> **What you have to do**
Please print each of the entries below exactly.

Stored data entries:

•••••

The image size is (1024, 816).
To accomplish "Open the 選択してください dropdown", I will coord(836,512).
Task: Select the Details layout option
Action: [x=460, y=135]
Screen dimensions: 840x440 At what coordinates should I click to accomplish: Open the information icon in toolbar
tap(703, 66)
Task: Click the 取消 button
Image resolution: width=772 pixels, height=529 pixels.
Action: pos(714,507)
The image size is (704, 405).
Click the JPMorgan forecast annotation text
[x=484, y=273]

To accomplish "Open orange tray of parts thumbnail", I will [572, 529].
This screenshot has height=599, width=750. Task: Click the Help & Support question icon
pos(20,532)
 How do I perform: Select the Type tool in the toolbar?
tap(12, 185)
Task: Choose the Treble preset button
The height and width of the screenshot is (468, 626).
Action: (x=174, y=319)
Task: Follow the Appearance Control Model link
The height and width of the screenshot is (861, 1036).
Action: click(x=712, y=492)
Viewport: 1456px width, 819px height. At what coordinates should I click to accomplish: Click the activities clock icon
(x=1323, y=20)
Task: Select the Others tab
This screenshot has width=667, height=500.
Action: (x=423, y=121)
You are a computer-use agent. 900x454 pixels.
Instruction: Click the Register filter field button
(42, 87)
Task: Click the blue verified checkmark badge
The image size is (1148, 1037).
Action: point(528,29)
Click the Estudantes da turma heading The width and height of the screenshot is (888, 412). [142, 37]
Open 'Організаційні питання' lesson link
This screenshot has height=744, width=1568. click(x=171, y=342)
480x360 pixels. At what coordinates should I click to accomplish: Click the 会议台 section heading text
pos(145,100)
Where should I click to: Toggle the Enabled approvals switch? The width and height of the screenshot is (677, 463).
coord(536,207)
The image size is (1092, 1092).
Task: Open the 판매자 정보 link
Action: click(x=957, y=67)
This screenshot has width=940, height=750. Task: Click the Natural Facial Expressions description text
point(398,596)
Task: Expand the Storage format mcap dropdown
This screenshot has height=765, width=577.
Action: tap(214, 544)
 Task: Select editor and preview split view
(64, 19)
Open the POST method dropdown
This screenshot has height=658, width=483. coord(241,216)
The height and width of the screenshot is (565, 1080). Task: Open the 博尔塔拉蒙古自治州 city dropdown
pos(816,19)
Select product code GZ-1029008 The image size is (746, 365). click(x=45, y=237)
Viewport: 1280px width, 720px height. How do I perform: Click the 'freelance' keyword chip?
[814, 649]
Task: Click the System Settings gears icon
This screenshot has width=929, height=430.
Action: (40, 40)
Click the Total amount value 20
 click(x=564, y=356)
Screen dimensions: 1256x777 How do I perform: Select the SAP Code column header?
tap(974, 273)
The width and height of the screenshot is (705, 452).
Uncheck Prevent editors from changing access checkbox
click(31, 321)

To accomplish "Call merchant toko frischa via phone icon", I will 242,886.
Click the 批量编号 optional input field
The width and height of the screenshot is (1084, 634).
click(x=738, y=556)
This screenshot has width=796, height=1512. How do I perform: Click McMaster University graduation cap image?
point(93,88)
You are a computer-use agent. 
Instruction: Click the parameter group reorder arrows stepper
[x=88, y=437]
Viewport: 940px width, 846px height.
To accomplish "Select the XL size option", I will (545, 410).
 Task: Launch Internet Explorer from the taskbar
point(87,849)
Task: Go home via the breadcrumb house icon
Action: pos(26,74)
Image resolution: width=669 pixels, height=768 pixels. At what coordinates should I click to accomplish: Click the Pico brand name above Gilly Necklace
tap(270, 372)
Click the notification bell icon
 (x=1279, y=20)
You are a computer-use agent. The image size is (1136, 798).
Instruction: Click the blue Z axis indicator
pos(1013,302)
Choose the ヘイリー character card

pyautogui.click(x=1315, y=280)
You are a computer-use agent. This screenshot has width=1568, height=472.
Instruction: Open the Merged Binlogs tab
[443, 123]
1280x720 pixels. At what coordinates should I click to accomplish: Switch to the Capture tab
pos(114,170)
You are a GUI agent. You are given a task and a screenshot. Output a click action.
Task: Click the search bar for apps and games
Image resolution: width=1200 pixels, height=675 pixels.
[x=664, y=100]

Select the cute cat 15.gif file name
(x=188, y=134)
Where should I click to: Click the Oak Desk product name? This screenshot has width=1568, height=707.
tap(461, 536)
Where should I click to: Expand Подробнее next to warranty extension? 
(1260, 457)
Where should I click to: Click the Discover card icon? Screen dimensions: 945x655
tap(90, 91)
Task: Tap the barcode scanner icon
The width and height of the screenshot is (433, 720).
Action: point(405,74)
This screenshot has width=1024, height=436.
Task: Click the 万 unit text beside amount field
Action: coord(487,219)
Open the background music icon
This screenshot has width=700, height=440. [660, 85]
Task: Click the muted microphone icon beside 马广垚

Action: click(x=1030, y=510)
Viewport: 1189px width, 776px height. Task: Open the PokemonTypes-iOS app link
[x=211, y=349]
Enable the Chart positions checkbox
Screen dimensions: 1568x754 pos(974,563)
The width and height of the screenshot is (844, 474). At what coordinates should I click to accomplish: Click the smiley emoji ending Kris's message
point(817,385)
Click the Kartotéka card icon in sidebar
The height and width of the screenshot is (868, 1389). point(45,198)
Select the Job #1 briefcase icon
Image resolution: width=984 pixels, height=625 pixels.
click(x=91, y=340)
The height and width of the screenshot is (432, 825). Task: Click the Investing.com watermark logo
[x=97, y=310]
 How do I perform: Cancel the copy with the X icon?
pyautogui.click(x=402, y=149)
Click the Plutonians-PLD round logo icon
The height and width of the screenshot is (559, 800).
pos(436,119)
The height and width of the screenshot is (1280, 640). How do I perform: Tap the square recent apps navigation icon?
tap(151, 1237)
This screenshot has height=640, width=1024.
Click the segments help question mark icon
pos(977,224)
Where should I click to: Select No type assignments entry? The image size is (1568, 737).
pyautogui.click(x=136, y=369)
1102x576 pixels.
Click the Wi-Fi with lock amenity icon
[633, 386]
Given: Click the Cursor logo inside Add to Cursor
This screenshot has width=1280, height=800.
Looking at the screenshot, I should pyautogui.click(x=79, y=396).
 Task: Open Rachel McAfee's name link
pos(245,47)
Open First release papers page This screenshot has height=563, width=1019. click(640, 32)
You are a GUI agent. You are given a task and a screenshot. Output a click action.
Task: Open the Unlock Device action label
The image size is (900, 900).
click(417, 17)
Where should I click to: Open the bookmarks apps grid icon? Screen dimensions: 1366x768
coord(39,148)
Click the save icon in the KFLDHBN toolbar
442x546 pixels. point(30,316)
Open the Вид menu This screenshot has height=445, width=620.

•••••

> **Final answer**
The image size is (1024, 816).
To accomplish "Open the 選択してください dropdown", I will coord(836,512).
Task: Select the Details layout option
Action: [x=460, y=135]
Screen dimensions: 840x440 At what coordinates should I click to accomplish: Open the information icon in toolbar
tap(703, 66)
Task: Click the 取消 button
Image resolution: width=772 pixels, height=529 pixels.
Action: pos(714,507)
The image size is (704, 405).
Click the JPMorgan forecast annotation text
[x=484, y=273]

To accomplish "Open orange tray of parts thumbnail", I will [572, 529].
This screenshot has height=599, width=750. Task: Click the Help & Support question icon
pos(20,532)
 How do I perform: Select the Type tool in the toolbar?
tap(12, 185)
Task: Choose the Treble preset button
The height and width of the screenshot is (468, 626).
Action: (x=174, y=319)
Task: Follow the Appearance Control Model link
The height and width of the screenshot is (861, 1036).
Action: click(x=712, y=492)
Viewport: 1456px width, 819px height. At what coordinates should I click to accomplish: Click the activities clock icon
(x=1323, y=20)
Task: Select the Others tab
This screenshot has width=667, height=500.
Action: (x=423, y=121)
You are a computer-use agent. 900x454 pixels.
Instruction: Click the Register filter field button
(42, 87)
Task: Click the blue verified checkmark badge
The image size is (1148, 1037).
Action: point(528,29)
Click the Estudantes da turma heading The width and height of the screenshot is (888, 412). [142, 37]
Open 'Організаційні питання' lesson link
This screenshot has height=744, width=1568. click(x=171, y=342)
480x360 pixels. At what coordinates should I click to accomplish: Click the 会议台 section heading text
pos(145,100)
Where should I click to: Toggle the Enabled approvals switch? The width and height of the screenshot is (677, 463).
coord(536,207)
The image size is (1092, 1092).
Task: Open the 판매자 정보 link
Action: click(x=957, y=67)
This screenshot has width=940, height=750. Task: Click the Natural Facial Expressions description text
point(398,596)
Task: Expand the Storage format mcap dropdown
This screenshot has height=765, width=577.
Action: tap(214, 544)
 Task: Select editor and preview split view
(64, 19)
Open the POST method dropdown
This screenshot has height=658, width=483. coord(241,216)
The height and width of the screenshot is (565, 1080). Task: Open the 博尔塔拉蒙古自治州 city dropdown
pos(816,19)
Select product code GZ-1029008 The image size is (746, 365). click(x=45, y=237)
Viewport: 1280px width, 720px height. How do I perform: Click the 'freelance' keyword chip?
[814, 649]
Task: Click the System Settings gears icon
This screenshot has width=929, height=430.
Action: (40, 40)
Click the Total amount value 20
 click(x=564, y=356)
Screen dimensions: 1256x777 How do I perform: Select the SAP Code column header?
tap(974, 273)
The width and height of the screenshot is (705, 452).
Uncheck Prevent editors from changing access checkbox
click(31, 321)

To accomplish "Call merchant toko frischa via phone icon", I will 242,886.
Click the 批量编号 optional input field
The width and height of the screenshot is (1084, 634).
click(x=738, y=556)
This screenshot has width=796, height=1512. How do I perform: Click McMaster University graduation cap image?
point(93,88)
You are a computer-use agent. 
Instruction: Click the parameter group reorder arrows stepper
[x=88, y=437]
Viewport: 940px width, 846px height.
To accomplish "Select the XL size option", I will (545, 410).
 Task: Launch Internet Explorer from the taskbar
point(87,849)
Task: Go home via the breadcrumb house icon
Action: pos(26,74)
Image resolution: width=669 pixels, height=768 pixels. At what coordinates should I click to accomplish: Click the Pico brand name above Gilly Necklace
tap(270, 372)
Click the notification bell icon
 (x=1279, y=20)
You are a computer-use agent. The image size is (1136, 798).
Instruction: Click the blue Z axis indicator
pos(1013,302)
Choose the ヘイリー character card

pyautogui.click(x=1315, y=280)
You are a computer-use agent. This screenshot has width=1568, height=472.
Instruction: Open the Merged Binlogs tab
[443, 123]
1280x720 pixels. At what coordinates should I click to accomplish: Switch to the Capture tab
pos(114,170)
You are a GUI agent. You are given a task and a screenshot. Output a click action.
Task: Click the search bar for apps and games
Image resolution: width=1200 pixels, height=675 pixels.
[x=664, y=100]

Select the cute cat 15.gif file name
(x=188, y=134)
Where should I click to: Click the Oak Desk product name? This screenshot has width=1568, height=707.
tap(461, 536)
Where should I click to: Expand Подробнее next to warranty extension? 
(1260, 457)
Where should I click to: Click the Discover card icon? Screen dimensions: 945x655
tap(90, 91)
Task: Tap the barcode scanner icon
The width and height of the screenshot is (433, 720).
Action: point(405,74)
This screenshot has width=1024, height=436.
Task: Click the 万 unit text beside amount field
Action: coord(487,219)
Open the background music icon
This screenshot has width=700, height=440. [660, 85]
Task: Click the muted microphone icon beside 马广垚

Action: click(x=1030, y=510)
Viewport: 1189px width, 776px height. Task: Open the PokemonTypes-iOS app link
[x=211, y=349]
Enable the Chart positions checkbox
Screen dimensions: 1568x754 pos(974,563)
The width and height of the screenshot is (844, 474). At what coordinates should I click to accomplish: Click the smiley emoji ending Kris's message
point(817,385)
Click the Kartotéka card icon in sidebar
The height and width of the screenshot is (868, 1389). point(45,198)
Select the Job #1 briefcase icon
Image resolution: width=984 pixels, height=625 pixels.
click(x=91, y=340)
The height and width of the screenshot is (432, 825). Task: Click the Investing.com watermark logo
[x=97, y=310]
 How do I perform: Cancel the copy with the X icon?
pyautogui.click(x=402, y=149)
Click the Plutonians-PLD round logo icon
The height and width of the screenshot is (559, 800).
pos(436,119)
The height and width of the screenshot is (1280, 640). How do I perform: Tap the square recent apps navigation icon?
tap(151, 1237)
This screenshot has height=640, width=1024.
Click the segments help question mark icon
pos(977,224)
Where should I click to: Select No type assignments entry? The image size is (1568, 737).
pyautogui.click(x=136, y=369)
1102x576 pixels.
Click the Wi-Fi with lock amenity icon
[633, 386]
Given: Click the Cursor logo inside Add to Cursor
This screenshot has width=1280, height=800.
Looking at the screenshot, I should pyautogui.click(x=79, y=396).
 Task: Open Rachel McAfee's name link
pos(245,47)
Open First release papers page This screenshot has height=563, width=1019. click(640, 32)
You are a GUI agent. You are given a task and a screenshot. Output a click action.
Task: Open the Unlock Device action label
The image size is (900, 900).
click(417, 17)
Where should I click to: Open the bookmarks apps grid icon? Screen dimensions: 1366x768
coord(39,148)
Click the save icon in the KFLDHBN toolbar
442x546 pixels. point(30,316)
Open the Вид menu This screenshot has height=445, width=620.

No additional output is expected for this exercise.